An accompanying website,
www.mypyramid.gov
, provided detailed information about the different food groups and the daily recommended intake for different ages and genders. For example, women aged 19 to 50 years should obtain 6 oz equivalents of grains per day, while men aged 19 to 30 years should aim for 8 oz equivalents, and those aged 31 to 50 should obtain 7 oz equivalents (where 1 oz equivalent is 1 slice of bread, 1 cup of ready-to-eat cereal, ½ cup cooked rice, cooked pasta or cooked cereal), of which at least half should be wholegrain products.
© U.S. Department of Agriculture.
MyPyramid.gov
website.
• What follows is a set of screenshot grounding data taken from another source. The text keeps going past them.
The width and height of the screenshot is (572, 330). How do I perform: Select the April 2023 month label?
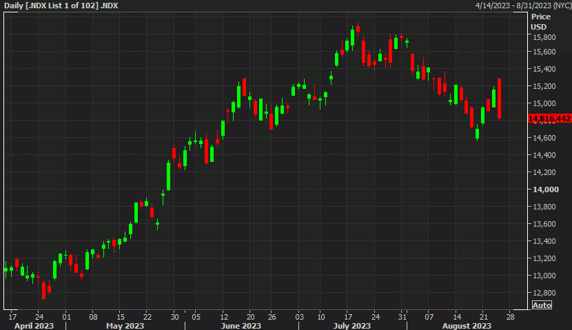(34, 325)
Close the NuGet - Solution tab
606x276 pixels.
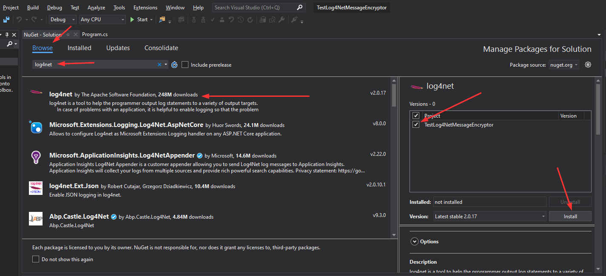(x=75, y=35)
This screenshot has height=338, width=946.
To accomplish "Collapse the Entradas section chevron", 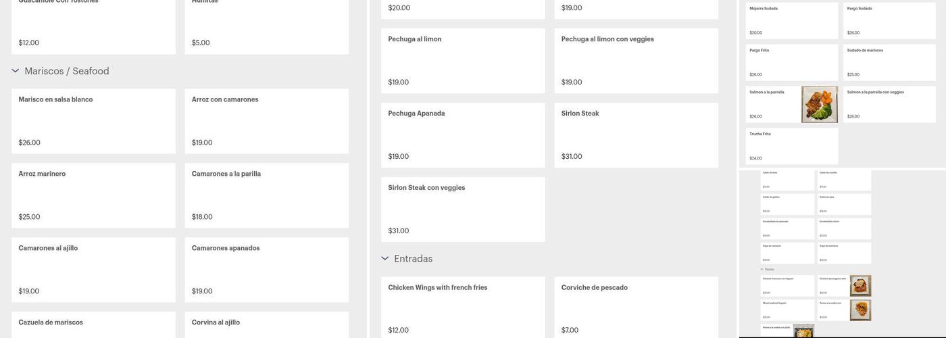I will pyautogui.click(x=385, y=258).
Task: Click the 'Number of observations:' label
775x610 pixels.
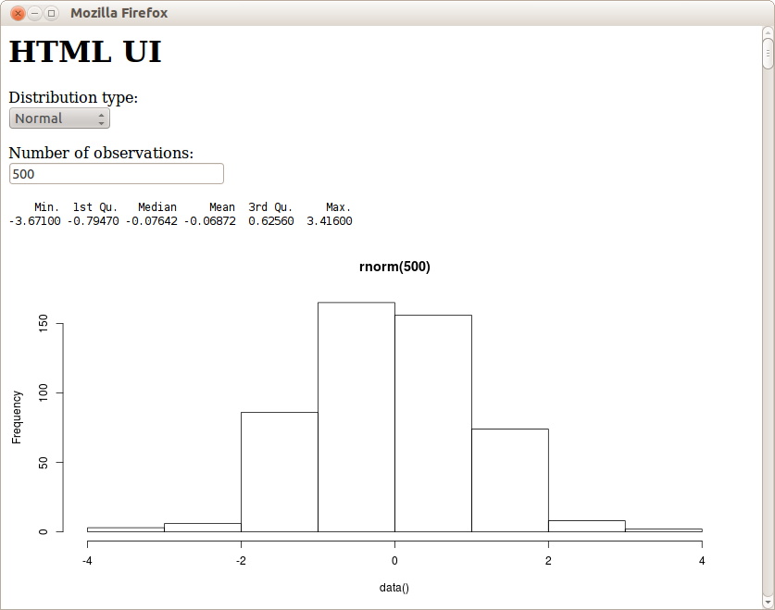Action: click(101, 153)
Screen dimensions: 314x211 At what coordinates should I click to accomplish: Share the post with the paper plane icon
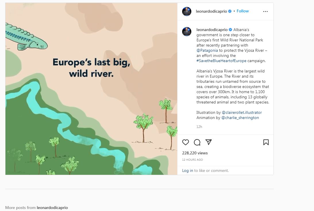(209, 142)
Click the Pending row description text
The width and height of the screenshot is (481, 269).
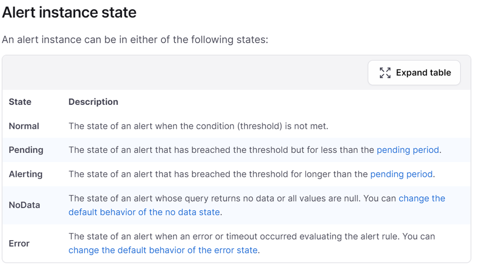(255, 150)
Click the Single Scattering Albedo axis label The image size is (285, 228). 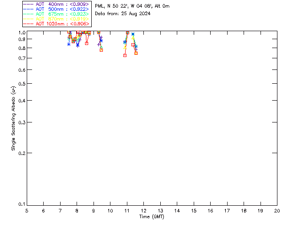click(x=13, y=118)
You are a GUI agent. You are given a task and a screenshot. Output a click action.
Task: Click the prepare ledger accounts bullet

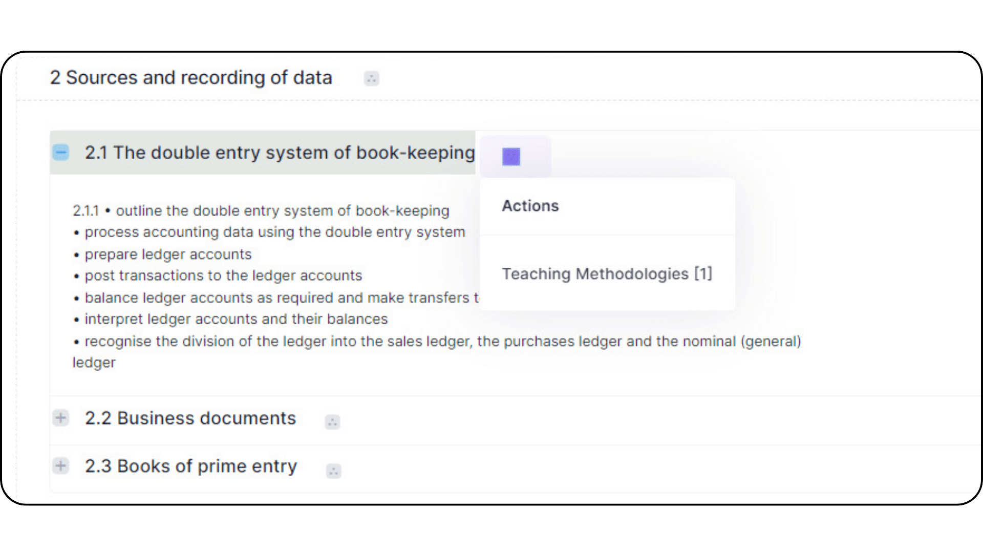pyautogui.click(x=168, y=254)
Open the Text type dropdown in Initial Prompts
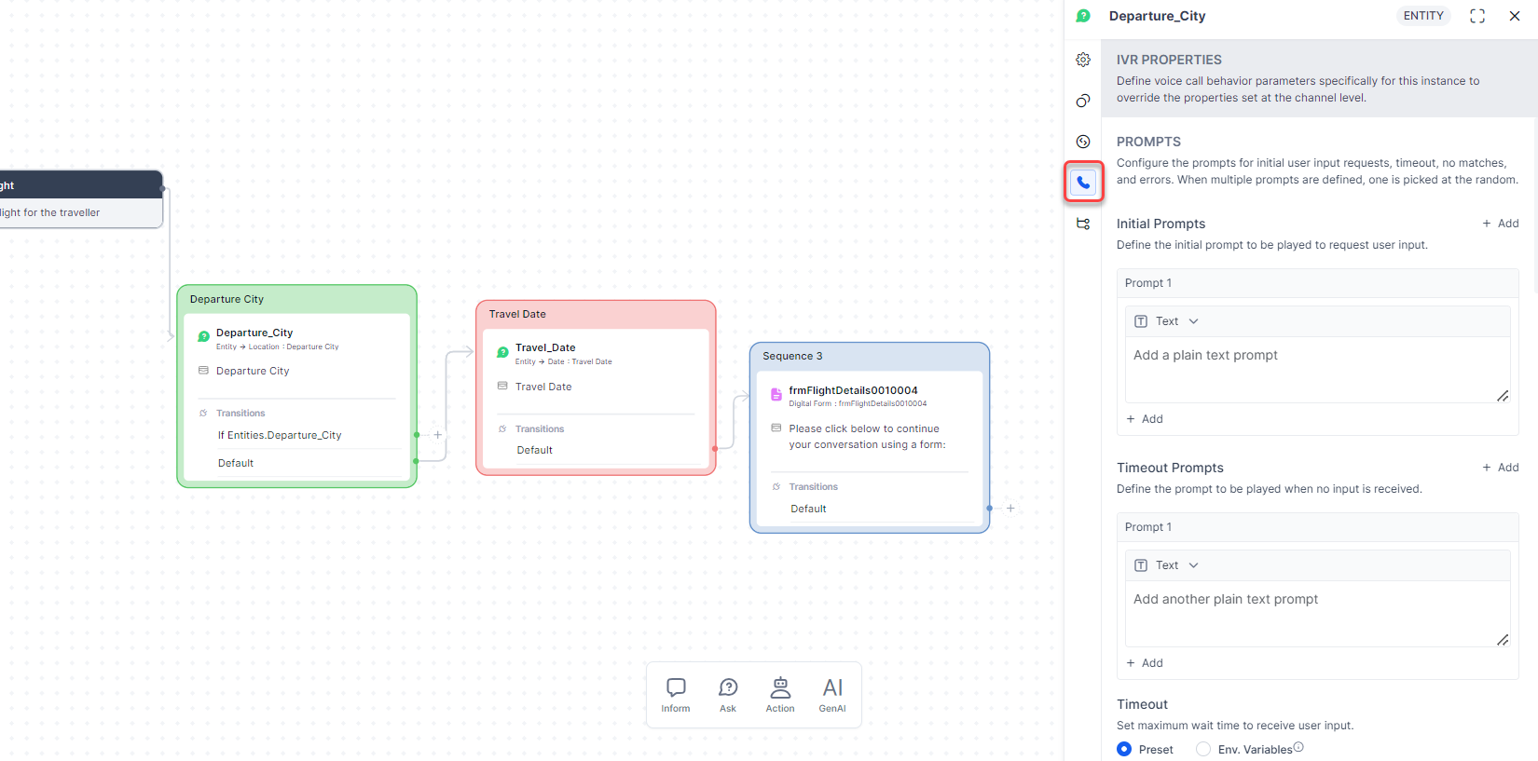 [1167, 321]
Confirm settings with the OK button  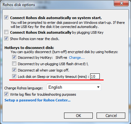(x=78, y=115)
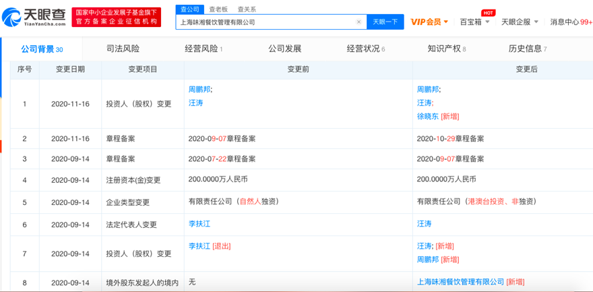Expand the 百宝箱 menu

(475, 22)
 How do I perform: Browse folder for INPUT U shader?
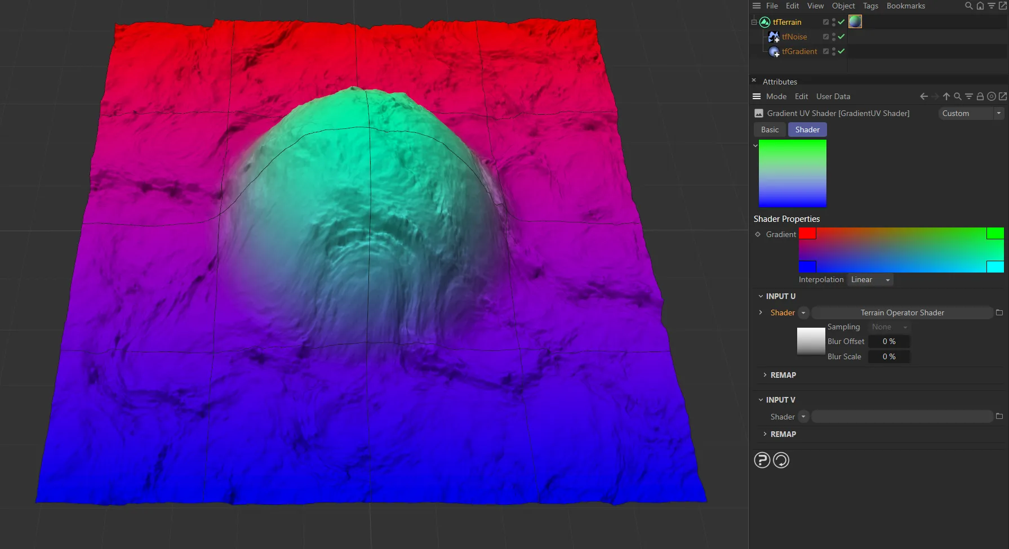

Washington, DC.
www.mypyramid.gov
(accessed 22 March 2011).
Despite being more accurate, this approach was seen by many as unduly complicated. Individuals had to obtain a personalized eating plan by inputting data via the website such as their age, weight, height, gender, level of physical activity and whether or not they wanted to lose some weight. As a result, US nutrition guidelines have now come full circle and returned to a simplistic approach with the introduction of MyPlate, which replaced MyPyramid in June 2011. MyPlate essentially shows a plate divided into four sections, helping people to select a diet that provides around 30 per cent grains, 30 per cent vegetables, 20 per cent fruit and 20 per cent protein. A small additional circle represents dairy intake, such as a glass of low-fat milk or a serving of yogurt. How to use MyPlate is fully explained at
www.choosemyplate.gov
.
Why select ‘brown’ wholegrains rather than ‘white’ processed grains?
Wholegrains form the foundation of a healthy diet as they supply energy in the form of starchy carbohydrates, small amounts of protein and healthy fats (mostly monounsaturated, polyunsaturated fatty acids) plus vitamins, minerals, trace elements and fibre. In fact, brown or wholemeal versions of rice, pasta and bread supply twice as much fibre, and have a lower glycaemic load than their more processed ‘white’ counterparts, whose fibre- and mineral-rich husks are stripped out during processing.
Rice is a staple food for over half the world’s population, for whom it provides both energy and an important source of protein. But its nutritional value is greatly reduced when it is milled to remove the bran, which provides fibre, B-group vitamins and minerals such as calcium, zinc and magnesium. The B-group vitamins are locked into the bran and are only released into the grain when cooked. As a result, those who eat white rice may be at risk of the vitamin-B deficiency disease beriberi, while those who eat brown rice, or rice that was parboiled before milling, are not. Parboiled rice is usually referred to as ‘easy cook’ rice.
As a result of the industrial revolution, milling boosted the glycaemic index of dietary carbohydrate leading to an estimated threefold increase in the rise of blood glucose levels after a meal (postprandial glycaemia) and insulin secretion. With the advent of fast foods, confectionery and supersized meals, the glycaemic index of the typical Western diet increased even further, leading to widespread ‘epidemics’ of obesity, glucose intolerance, insulin resistance and Type 2 diabetes.